BY OFANI EREMAE
AS Naomitsu Kakui spoke to a group of visiting journalists about the 2011 Great East Japan Earthquake, the pain and trauma of that disaster could still be detected on his face.
Kakui, 64, a native of Yuriage district, near Sendai, the capital of Miyagi Prefecture, lost both his parents and his home in the 8.4-meter tsunami triggered by a 9.0 magnitude earthquake that struck an hour earlier.
Kakui remembered that day well. It was at 14.46pm on 11 March 2011.
“I was at work in Sendai City at that time,” he told journalists from the Pacific and Caribbean, who are on a 10-day media fellowship in Japan.
“My home was right in the path of the tsunami,” an emotional Kakui, who worked for a sports equipment-manufacturing company at that time, said.
“I tried to rush home but could not make it,” he added.
Lucky for him, his wife and two children were able to evacuate to safety before the tsunami struck. But his mother and father could not.
Yuriage, once a flourishing fishing town facing the Pacific Ocean, was flattened.
The tsunami, Kakui recalled, came three directions: north, south and east. It flowed into the Natori River and Yuriage port, destroying everything in its path.
Communities up and down the coast were devastated beyond recognition.
More than 750 residents of Yuriage lost their lives in the disaster. The damage bill was put at 100 billion Japanese Yen (SBD$5.6 billion).
Thousands of residents left the district.
But for Kakui, abandoning a town he called home is not an option.
As a local, he felt he has a role in the rebuilding of Yuriage.

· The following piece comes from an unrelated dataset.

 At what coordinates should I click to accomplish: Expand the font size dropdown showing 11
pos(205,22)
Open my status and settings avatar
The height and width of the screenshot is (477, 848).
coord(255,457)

Due to conflicts between the city government, which wanted rebuilding to be done on the same site as before the disaster, and residents who wanted to be relocated further inland, the reconstruction plans changed several times.
In the interim, however, many decided not to return, and the Natori Municipal Government readjusted its initial planned population of 5,500 down to 2,100.
But when the Natori government began to sell plots of its land, there was a large influx of the child-rearing generation who appreciated its proximity to Sendai.
Kakui became the head of a local community-building organization.
He has done a range of things for residents who have become scattered all over, hosting potato stew events to publishing residents’ status updates in a newspaper he founded.
Kakui had always thought that for old and new residents of Yuriage to become one, there needed to be something that would unify them.
He has come to think that speaking about and passing down the history of the district could be that “something.”
The mere building of new homes and the gathering of people, he says, do not indicate true reconstruction.
“Community-building that connects new residents who have come from elsewhere with old residents is crucial.
“Moreover, even if one does not live there, by visiting the place and interacting with the people there, the community becomes alive.
“I want to make sure people don’t forget.”
Kakui, however, regretted that members of his community ignored history and wisdom from their ancestors.
As part of their reconstruction, they’ve recovered a stone signpost from the depths of the Teizan Canal, which passes through Yuriage.
“Nobody knew what it was, but it had been erected (in the area) in the aftermath of the Sanriku tsunami of 1933 to indicate where the waves had reached,” Kakui explains.
“So it commemorated a tsunami of less than 80 years ago, but people had already forgotten.
“Written clearly on the signpost were the words ‘if there’s an earthquake, there’ll be a tsunami’.
“If people read this, more lives would have been saved during the 2011 earthquake,” Kakui said.
They didn’t inherit the experiences from previous tsunami. I found that very regrettable and upsetting.”
Kakui said since the disaster, much has changed and the visual aids help people to see how things were, but also how the recovery efforts have progressed.
Like many municipalities in the region, community has changed irrevocably.
According to Kakui, around 30 percent of the current population of the area are new residents lured by inexpensive accommodation and the district’s proximity to Sendai.
The majority of the remainder are elderly living alone, he adds.
Today, the district—which has been raised 5 meters to mitigate against future tsunami—is home to some 1,600 residents, new apartments, a new marina, port, fish market and a chic commercial center, Kawa Machi Terrace Yuriage.
A 7.2-metre sea-wall to ward-off future tsunamis was also built and completed on Yuriage’s shoreline.
For Kakui, this is an indication Yuriage is on the path to full recovery.